Target pointing data
────────────────

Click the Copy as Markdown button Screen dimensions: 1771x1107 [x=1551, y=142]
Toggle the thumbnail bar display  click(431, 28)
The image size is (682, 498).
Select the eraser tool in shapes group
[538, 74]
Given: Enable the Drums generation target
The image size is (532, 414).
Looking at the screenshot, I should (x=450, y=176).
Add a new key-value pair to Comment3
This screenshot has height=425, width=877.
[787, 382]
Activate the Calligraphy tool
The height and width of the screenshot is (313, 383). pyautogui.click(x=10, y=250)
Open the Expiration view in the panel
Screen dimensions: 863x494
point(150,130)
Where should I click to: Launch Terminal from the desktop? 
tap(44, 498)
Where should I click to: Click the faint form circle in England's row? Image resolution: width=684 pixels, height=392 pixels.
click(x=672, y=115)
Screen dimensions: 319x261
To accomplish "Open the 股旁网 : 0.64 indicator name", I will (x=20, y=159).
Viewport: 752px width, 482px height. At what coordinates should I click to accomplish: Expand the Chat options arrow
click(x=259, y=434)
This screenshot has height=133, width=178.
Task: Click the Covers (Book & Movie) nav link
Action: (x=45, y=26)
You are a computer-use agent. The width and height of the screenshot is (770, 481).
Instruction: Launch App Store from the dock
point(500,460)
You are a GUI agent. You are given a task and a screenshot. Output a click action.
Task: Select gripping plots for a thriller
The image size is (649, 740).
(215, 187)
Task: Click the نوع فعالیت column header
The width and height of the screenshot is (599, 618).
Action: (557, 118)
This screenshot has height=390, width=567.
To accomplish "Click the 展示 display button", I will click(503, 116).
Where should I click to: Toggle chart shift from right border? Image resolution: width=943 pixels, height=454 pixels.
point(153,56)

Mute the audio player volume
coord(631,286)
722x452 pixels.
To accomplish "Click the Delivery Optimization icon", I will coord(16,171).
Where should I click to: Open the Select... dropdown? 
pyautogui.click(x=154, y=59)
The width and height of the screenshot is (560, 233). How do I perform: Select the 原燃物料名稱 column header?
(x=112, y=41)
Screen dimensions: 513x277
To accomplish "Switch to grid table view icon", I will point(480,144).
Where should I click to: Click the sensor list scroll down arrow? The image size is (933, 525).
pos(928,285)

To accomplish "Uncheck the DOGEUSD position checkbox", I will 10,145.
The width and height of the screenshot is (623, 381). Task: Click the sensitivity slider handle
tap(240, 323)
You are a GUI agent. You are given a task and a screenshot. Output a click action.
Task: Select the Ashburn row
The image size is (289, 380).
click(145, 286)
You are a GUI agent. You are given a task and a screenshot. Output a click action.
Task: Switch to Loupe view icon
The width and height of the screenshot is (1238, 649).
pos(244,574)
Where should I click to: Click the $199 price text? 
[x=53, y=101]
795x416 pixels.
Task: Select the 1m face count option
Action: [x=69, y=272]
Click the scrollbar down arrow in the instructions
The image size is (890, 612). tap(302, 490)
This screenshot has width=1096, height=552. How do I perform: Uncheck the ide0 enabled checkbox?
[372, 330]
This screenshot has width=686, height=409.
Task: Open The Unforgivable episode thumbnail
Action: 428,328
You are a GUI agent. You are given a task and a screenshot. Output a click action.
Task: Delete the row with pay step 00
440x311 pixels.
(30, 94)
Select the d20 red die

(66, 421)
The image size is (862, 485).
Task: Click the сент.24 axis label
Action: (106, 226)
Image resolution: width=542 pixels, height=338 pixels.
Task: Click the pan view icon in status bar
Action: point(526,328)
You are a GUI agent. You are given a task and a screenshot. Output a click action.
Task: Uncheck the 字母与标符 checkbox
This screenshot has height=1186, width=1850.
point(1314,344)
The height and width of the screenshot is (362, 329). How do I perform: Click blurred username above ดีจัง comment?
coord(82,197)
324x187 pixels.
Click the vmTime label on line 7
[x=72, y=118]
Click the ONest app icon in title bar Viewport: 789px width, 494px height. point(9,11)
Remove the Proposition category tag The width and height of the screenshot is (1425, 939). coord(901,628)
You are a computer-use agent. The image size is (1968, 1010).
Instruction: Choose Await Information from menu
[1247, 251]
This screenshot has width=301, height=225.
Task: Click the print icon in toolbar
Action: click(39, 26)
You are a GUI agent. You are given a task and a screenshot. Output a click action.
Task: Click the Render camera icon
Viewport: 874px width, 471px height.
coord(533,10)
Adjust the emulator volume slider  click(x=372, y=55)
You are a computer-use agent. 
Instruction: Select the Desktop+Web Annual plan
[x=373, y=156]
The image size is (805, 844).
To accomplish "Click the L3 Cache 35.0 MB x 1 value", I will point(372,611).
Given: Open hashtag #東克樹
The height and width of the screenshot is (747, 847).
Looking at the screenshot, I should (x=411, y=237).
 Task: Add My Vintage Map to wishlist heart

────────────────

Copy out all of the lines above word for word, keeping every character the same.

* [EXERCISE RESPONSE]
Click the Copy as Markdown button Screen dimensions: 1771x1107 [x=1551, y=142]
Toggle the thumbnail bar display  click(431, 28)
The image size is (682, 498).
Select the eraser tool in shapes group
[538, 74]
Given: Enable the Drums generation target
The image size is (532, 414).
Looking at the screenshot, I should (x=450, y=176).
Add a new key-value pair to Comment3
This screenshot has height=425, width=877.
[787, 382]
Activate the Calligraphy tool
The height and width of the screenshot is (313, 383). pyautogui.click(x=10, y=250)
Open the Expiration view in the panel
Screen dimensions: 863x494
point(150,130)
Where should I click to: Launch Terminal from the desktop? 
tap(44, 498)
Where should I click to: Click the faint form circle in England's row? Image resolution: width=684 pixels, height=392 pixels.
click(x=672, y=115)
Screen dimensions: 319x261
To accomplish "Open the 股旁网 : 0.64 indicator name", I will (x=20, y=159).
Viewport: 752px width, 482px height. At what coordinates should I click to accomplish: Expand the Chat options arrow
click(x=259, y=434)
This screenshot has height=133, width=178.
Task: Click the Covers (Book & Movie) nav link
Action: (x=45, y=26)
You are a computer-use agent. The width and height of the screenshot is (770, 481).
Instruction: Launch App Store from the dock
point(500,460)
You are a GUI agent. You are given a task and a screenshot. Output a click action.
Task: Select gripping plots for a thriller
The image size is (649, 740).
(215, 187)
Task: Click the نوع فعالیت column header
The width and height of the screenshot is (599, 618).
Action: (557, 118)
This screenshot has height=390, width=567.
To accomplish "Click the 展示 display button", I will click(503, 116).
Where should I click to: Toggle chart shift from right border? Image resolution: width=943 pixels, height=454 pixels.
point(153,56)

Mute the audio player volume
coord(631,286)
722x452 pixels.
To accomplish "Click the Delivery Optimization icon", I will coord(16,171).
Where should I click to: Open the Select... dropdown? 
pyautogui.click(x=154, y=59)
The width and height of the screenshot is (560, 233). How do I perform: Select the 原燃物料名稱 column header?
(x=112, y=41)
Screen dimensions: 513x277
To accomplish "Switch to grid table view icon", I will point(480,144).
Where should I click to: Click the sensor list scroll down arrow? The image size is (933, 525).
pos(928,285)

To accomplish "Uncheck the DOGEUSD position checkbox", I will 10,145.
The width and height of the screenshot is (623, 381). Task: Click the sensitivity slider handle
tap(240, 323)
You are a GUI agent. You are given a task and a screenshot. Output a click action.
Task: Select the Ashburn row
The image size is (289, 380).
click(145, 286)
You are a GUI agent. You are given a task and a screenshot. Output a click action.
Task: Switch to Loupe view icon
The width and height of the screenshot is (1238, 649).
pos(244,574)
Where should I click to: Click the $199 price text? 
[x=53, y=101]
795x416 pixels.
Task: Select the 1m face count option
Action: [x=69, y=272]
Click the scrollbar down arrow in the instructions
The image size is (890, 612). tap(302, 490)
This screenshot has width=1096, height=552. How do I perform: Uncheck the ide0 enabled checkbox?
[372, 330]
This screenshot has width=686, height=409.
Task: Open The Unforgivable episode thumbnail
Action: 428,328
You are a GUI agent. You are given a task and a screenshot. Output a click action.
Task: Delete the row with pay step 00
440x311 pixels.
(30, 94)
Select the d20 red die

(66, 421)
The image size is (862, 485).
Task: Click the сент.24 axis label
Action: (106, 226)
Image resolution: width=542 pixels, height=338 pixels.
Task: Click the pan view icon in status bar
Action: point(526,328)
You are a GUI agent. You are given a task and a screenshot. Output a click action.
Task: Uncheck the 字母与标符 checkbox
This screenshot has height=1186, width=1850.
point(1314,344)
The height and width of the screenshot is (362, 329). How do I perform: Click blurred username above ดีจัง comment?
coord(82,197)
324x187 pixels.
Click the vmTime label on line 7
[x=72, y=118]
Click the ONest app icon in title bar Viewport: 789px width, 494px height. point(9,11)
Remove the Proposition category tag The width and height of the screenshot is (1425, 939). coord(901,628)
You are a computer-use agent. The image size is (1968, 1010).
Instruction: Choose Await Information from menu
[1247, 251]
This screenshot has width=301, height=225.
Task: Click the print icon in toolbar
Action: click(39, 26)
You are a GUI agent. You are given a task and a screenshot. Output a click action.
Task: Click the Render camera icon
Viewport: 874px width, 471px height.
coord(533,10)
Adjust the emulator volume slider  click(x=372, y=55)
You are a computer-use agent. 
Instruction: Select the Desktop+Web Annual plan
[x=373, y=156]
The image size is (805, 844).
To accomplish "Click the L3 Cache 35.0 MB x 1 value", I will point(372,611).
Given: Open hashtag #東克樹
The height and width of the screenshot is (747, 847).
Looking at the screenshot, I should (x=411, y=237).
 Task: Add My Vintage Map to wishlist heart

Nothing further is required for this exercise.